Phytochrome gene expression and phylogenetic analysis in the short-day plant Pharbitis nil (Convolvulaceae): Differential regulation by light and an endogenous clock.

American journal of botany

Cheng Chao Zheng, Daniel Potter, Sharman D O'Neill

Affiliations

  1. Section of Plant Biology, College of Biological Sciences, One Shields Avenue, University of California, Davis, California 95616 USA.
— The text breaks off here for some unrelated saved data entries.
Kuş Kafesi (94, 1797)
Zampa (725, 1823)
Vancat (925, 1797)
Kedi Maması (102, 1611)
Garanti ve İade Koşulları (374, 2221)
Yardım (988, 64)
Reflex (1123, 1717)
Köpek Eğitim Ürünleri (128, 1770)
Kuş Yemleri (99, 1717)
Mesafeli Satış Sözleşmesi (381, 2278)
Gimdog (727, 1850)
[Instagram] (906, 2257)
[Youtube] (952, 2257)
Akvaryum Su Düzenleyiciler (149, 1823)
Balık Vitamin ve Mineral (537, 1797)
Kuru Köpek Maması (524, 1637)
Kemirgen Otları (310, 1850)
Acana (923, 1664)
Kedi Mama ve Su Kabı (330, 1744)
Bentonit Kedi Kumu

PMID: 21628281 DOI: 10.3732/ajb.0800340

Abstract

To investigate the role of distinct phytochrome pools in photoperiodic timekeeping, we characterized four phytochrome genes in the short-day plant Pharbitis nil. Each PHY gene had different photosensory properties and sensitivity to night break that inhibits flowering. During extended dark periods, PHYE, PHYB, and PHYC mRNA accumulation exhibited a circadian rhythmicity indicative of control by an endogenous clock. Phylogenetic analysis recovered four clades of angiosperm phytochrome genes, phyA, phyB, phyC, and phyE. All except the phyE clade included sequences from both monocots and eudicots. In addition, phyA is sister to phyC and phyE sister to phyB, with gymnosperm sequences sister to either the phyA-phyC clade or to the phyB-phyE clade. These results suggest that a single duplication occurred in an ancestral seed plant before the divergence of extant gymnosperms from angiosperms and that two subsequent duplications occurred in an ancestral angiosperm before the divergence of monocots from eudicots. Thus in P. nil, a multigene family with different patterns of mRNA abundance in light and darkness contributes to the total phytochrome pool: one pool is light labile (phyA), whereas the other is light stable (phyB and phyE). In addition, PHYC mRNA represents a third phytochrome pool with intermediate photosensory properties.